Hi, I am new to Stan but a little familiar with jags and bugs, and I want to transition some codes from bugs to Stan. Recently I encountered a problem where I cannot figure how to deal with a special categorical distribution.

The parameter delta i (i as a subscript) can take any integer from 1 to J, and it follows a discrete (categorical) distribution with probability (p1,p2,…,pJ).

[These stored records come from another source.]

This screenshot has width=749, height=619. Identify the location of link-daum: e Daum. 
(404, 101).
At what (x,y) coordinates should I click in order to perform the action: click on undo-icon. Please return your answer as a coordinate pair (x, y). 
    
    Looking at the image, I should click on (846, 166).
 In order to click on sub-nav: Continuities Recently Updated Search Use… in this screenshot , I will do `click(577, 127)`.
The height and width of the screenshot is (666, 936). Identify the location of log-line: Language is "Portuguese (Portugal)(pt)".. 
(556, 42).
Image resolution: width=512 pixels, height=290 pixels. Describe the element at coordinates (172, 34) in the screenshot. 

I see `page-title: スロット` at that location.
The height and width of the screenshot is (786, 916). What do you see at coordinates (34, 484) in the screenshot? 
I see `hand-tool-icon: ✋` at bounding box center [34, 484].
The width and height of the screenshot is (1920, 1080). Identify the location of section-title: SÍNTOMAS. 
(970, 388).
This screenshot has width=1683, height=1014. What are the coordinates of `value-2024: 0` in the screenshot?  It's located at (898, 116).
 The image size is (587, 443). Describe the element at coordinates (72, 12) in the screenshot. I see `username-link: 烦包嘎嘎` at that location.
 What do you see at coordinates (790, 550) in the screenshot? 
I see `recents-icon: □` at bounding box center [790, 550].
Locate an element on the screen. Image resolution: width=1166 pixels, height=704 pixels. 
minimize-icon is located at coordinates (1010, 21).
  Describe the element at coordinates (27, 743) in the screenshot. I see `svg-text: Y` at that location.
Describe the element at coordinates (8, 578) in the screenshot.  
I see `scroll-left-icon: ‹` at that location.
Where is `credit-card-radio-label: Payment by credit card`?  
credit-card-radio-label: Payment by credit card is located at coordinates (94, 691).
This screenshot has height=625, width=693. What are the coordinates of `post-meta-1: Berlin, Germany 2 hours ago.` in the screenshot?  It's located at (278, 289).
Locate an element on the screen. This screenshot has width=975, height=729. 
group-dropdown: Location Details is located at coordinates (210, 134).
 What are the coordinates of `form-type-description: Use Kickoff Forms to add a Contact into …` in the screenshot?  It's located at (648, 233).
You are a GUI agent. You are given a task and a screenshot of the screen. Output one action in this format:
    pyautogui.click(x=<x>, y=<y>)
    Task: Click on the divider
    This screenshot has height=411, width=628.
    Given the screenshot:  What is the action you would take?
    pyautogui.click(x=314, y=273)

To reduce the number of parameters, only pJ and a hyperparameter omega are specified. So p1,p2,…p(J-1) can be expressed as

p _j=\frac{j^{\omega}-(j-1)^{\omega}}{(J-1)^{\omega}}(1-p _J), j=1,...,J-1

So I specified this in bugs as

```
model {
for (i in 1:I){
# some prior
theta[i] ~ dnorm(0, 1)
delta[i] ~ dcat(p[1:J])
# model
for (j in 1:J) {
eta[i,j] <- step(j - delta[i] - 0.5)
logit(p1[i,j]) <- theta[i] - b[j]
pp[i,j] <- eta[i,j] * 0.25 + (1 - eta[i,j]) * p1[i,j]
Y[i,j] ~ dbern(pp[i,j])
}
}
# the categorical distribution part
p[J] ~ dunif(0, 1)
temp <- (1 - p[J]) / pow(J-1, omega)
for (j in 1:(J-1)) {
p[j] <- (pow(j, omega) - pow(j-1, omega)) * temp
}
omega ~ dgamma(1, 1)
# some prior
for (j in 1:J) {
b[j] ~ dunif(-1, 3)
}
}
```

When I transiting the above codes into Stan, I cannot figure out how to specify pJ, can it be

```
parameters {
real<lower=0,upper=1> pJ;
}
```

or just

```
parameters {
real<lower=0,upper=1> p[J];
}
```

I think the second specification must be wrong, but I can’t work out a way to build a categorical distribution with parameters pJ and omega.

Thanks for your answering and please forgive me for my ignorance if this question is foolish.